The constraint on shipping software moved downstream, from authoring to validating. Tools that only generate faster push harder against a wall they helped build.
Validation is the part that has to scale#
If the bottleneck is trust, the question worth answering is how trust scales with volume. Human review does not — it is a fixed-rate resource. So the work is to make a machine produce the one thing review actually consumes: evidence.
Not a second opinion. Not a confidence score. Evidence — a reconstructed condition, a behavioral check, a record of what was verified and how. A reviewer handed evidence spends time on judgment instead of archaeology. A reviewer handed another unexplained diff spends time doing the generation tool's unfinished work.
This is the line Hyrax is built on. The point is not to write more code than a person. It is to validate a change well enough that the evidence travels with it into the pull request, so a reviewer's flat throughput is spent on the decisions only a human should make.

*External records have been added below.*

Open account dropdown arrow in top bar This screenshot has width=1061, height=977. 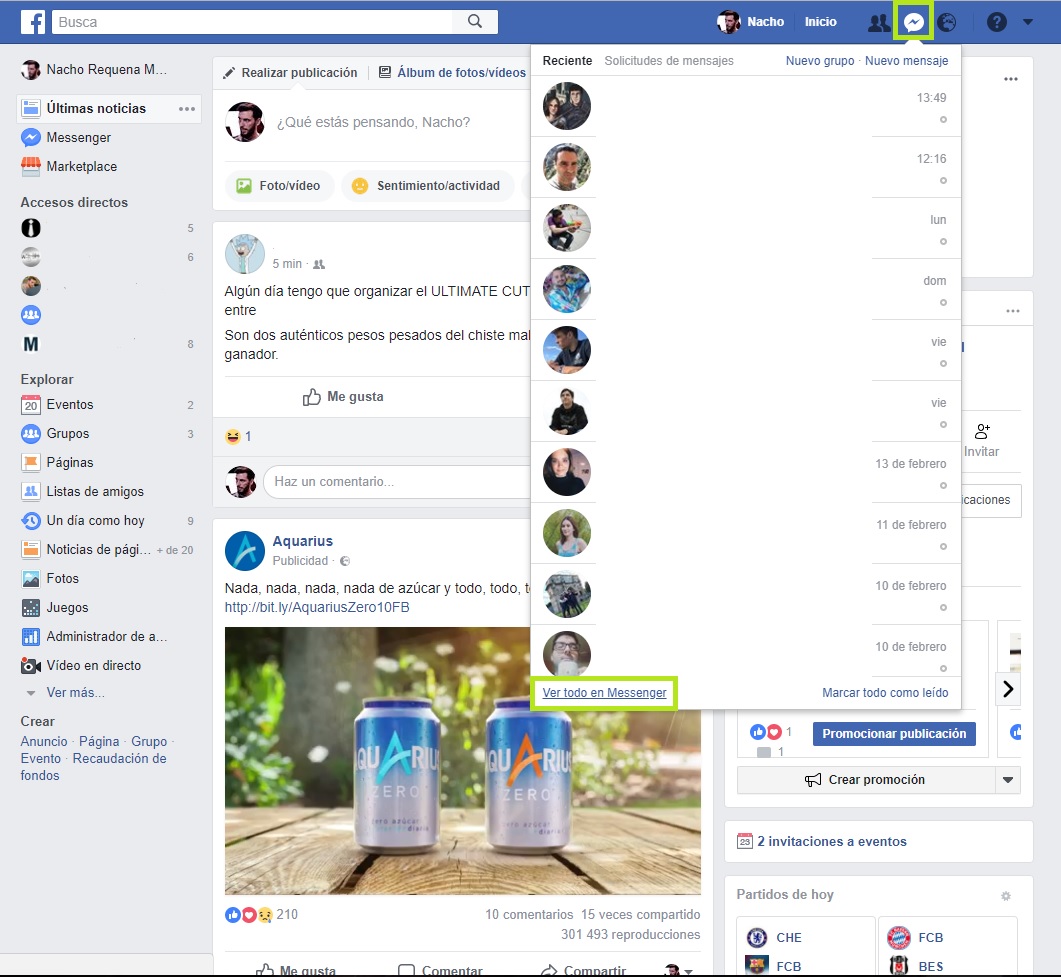coord(1029,22)
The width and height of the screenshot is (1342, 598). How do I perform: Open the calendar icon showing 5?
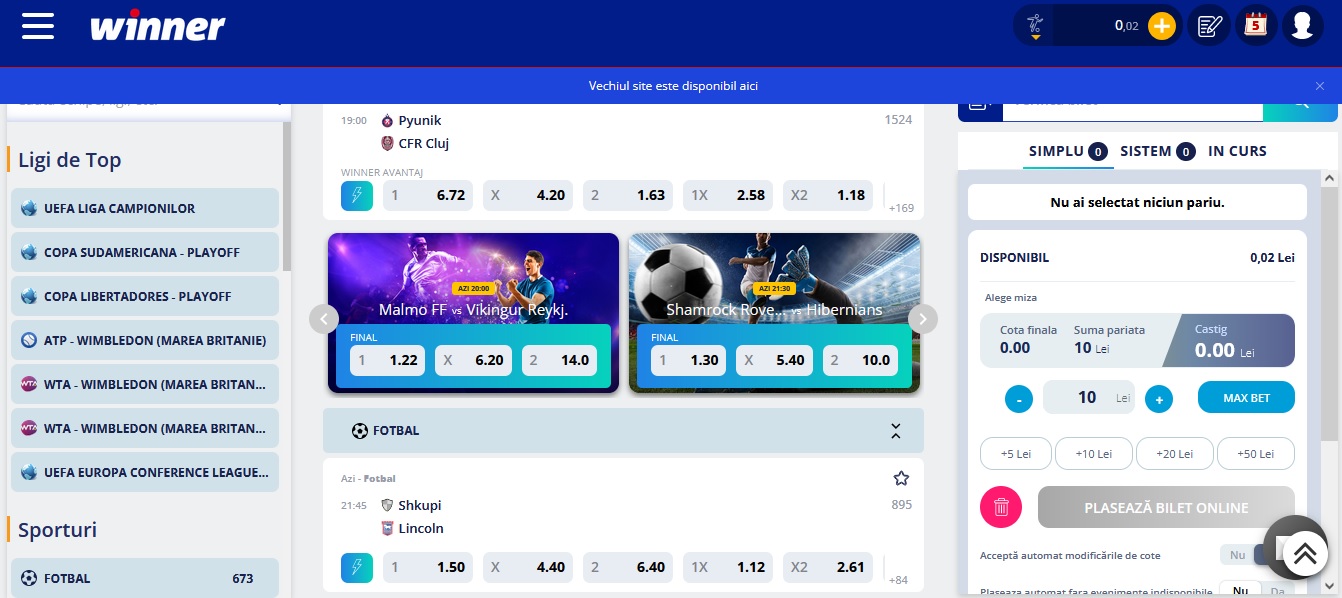point(1255,25)
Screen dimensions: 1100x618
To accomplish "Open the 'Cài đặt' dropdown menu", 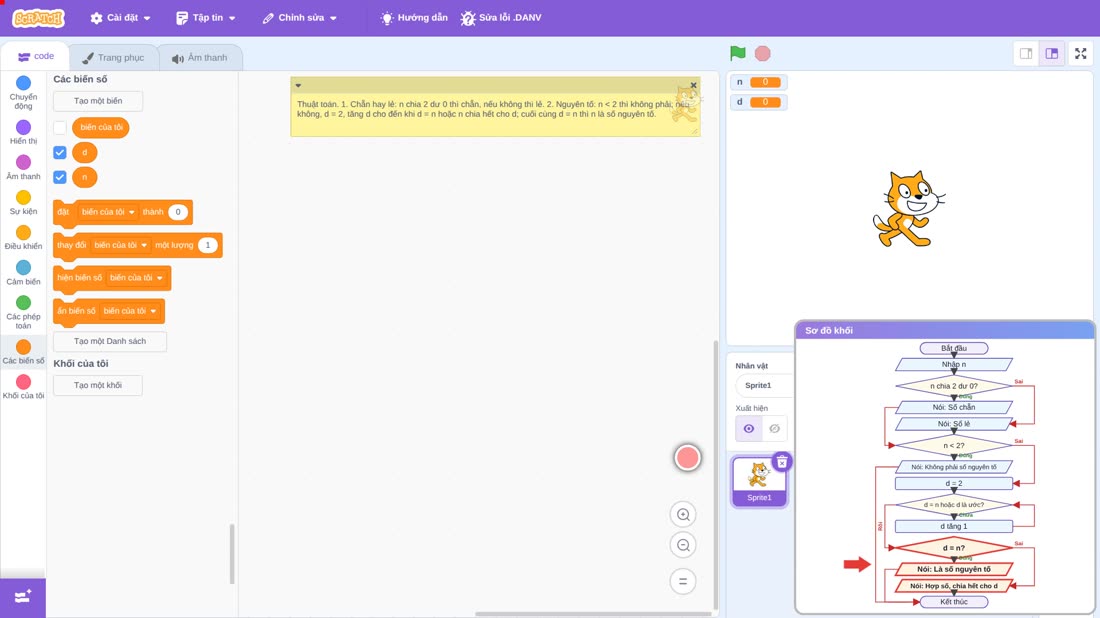I will [x=121, y=18].
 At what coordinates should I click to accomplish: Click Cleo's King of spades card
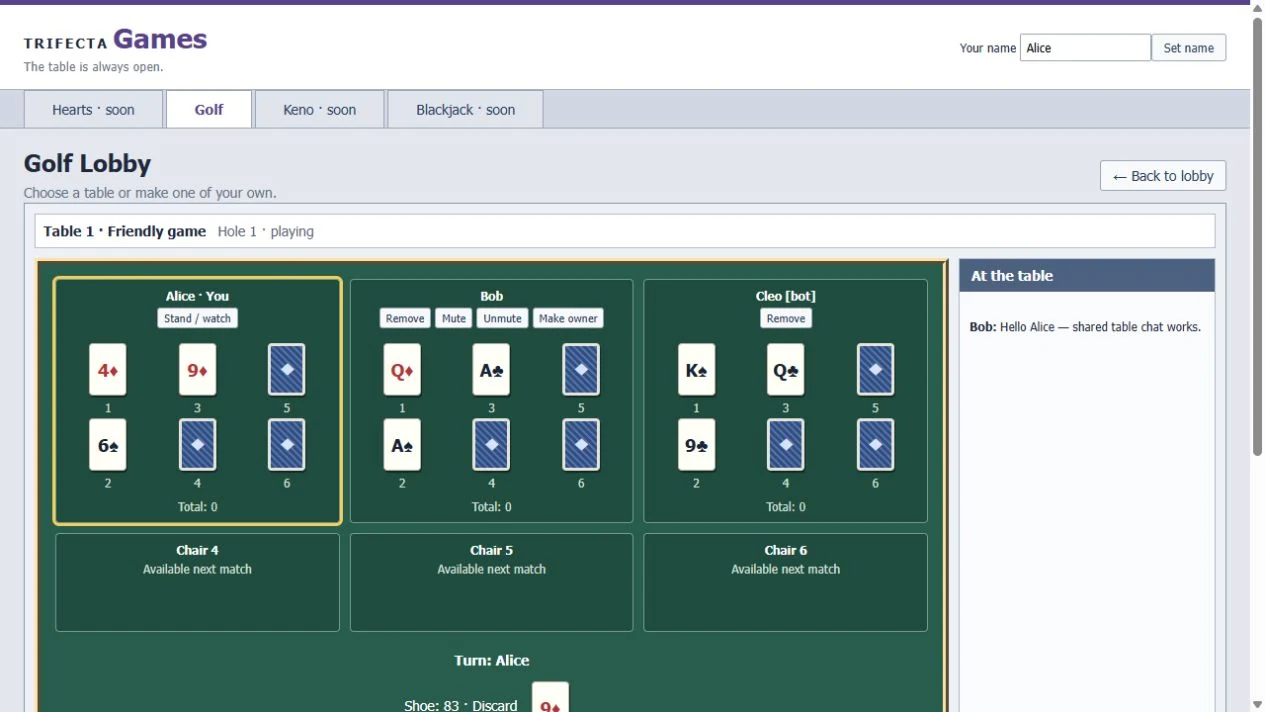coord(696,370)
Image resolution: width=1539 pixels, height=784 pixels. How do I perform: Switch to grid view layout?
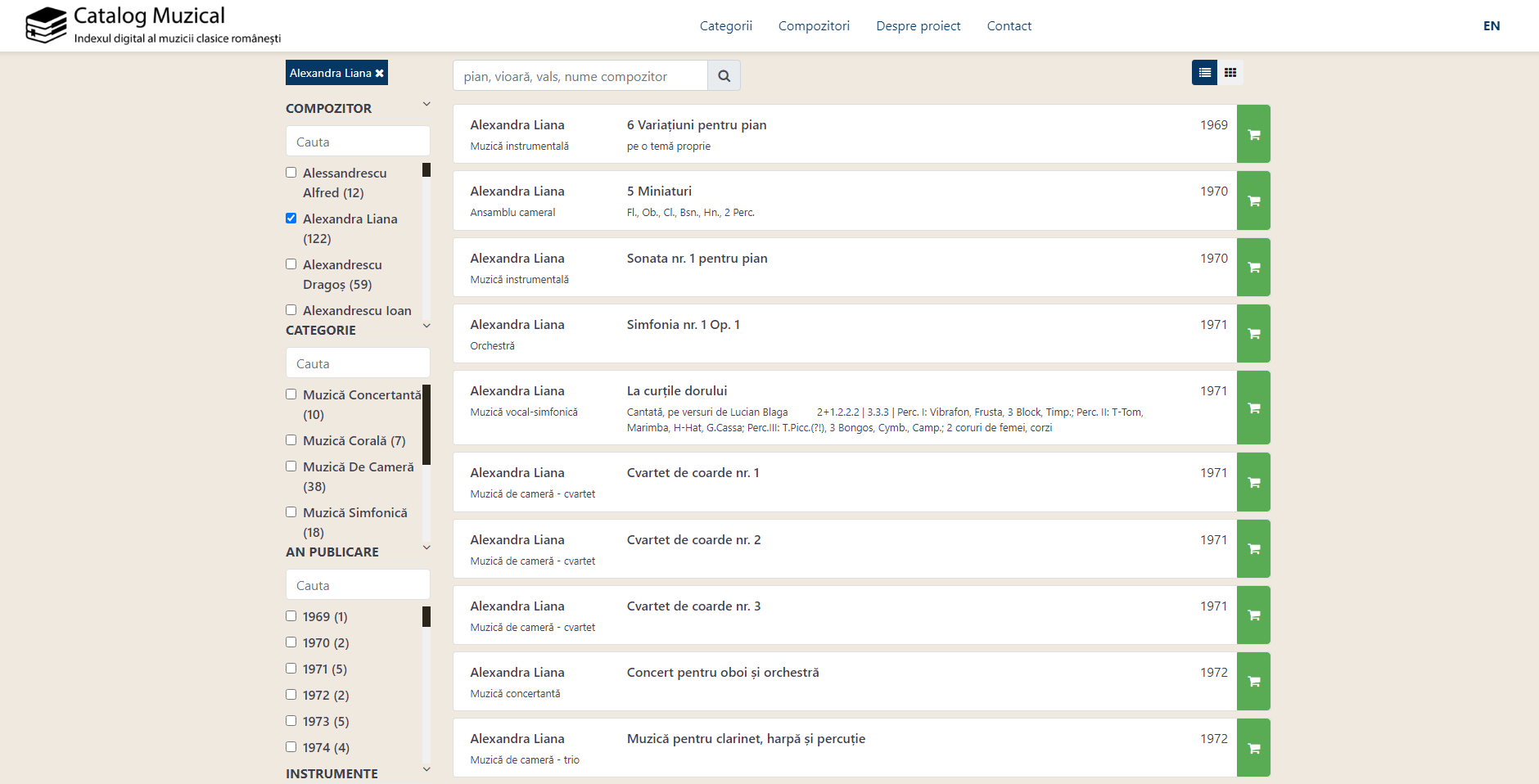1230,73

What this means for the next few years#
Teams will not be differentiated by how much code their tools can produce. That number is already effectively unlimited and trending toward free. They will be differentiated by how much produced code they can trust per unit of human attention — by whether their validation scales with their generation or falls behind it.
The cheap thing got cheaper. The expensive thing stayed expensive. The work is on the expensive side now.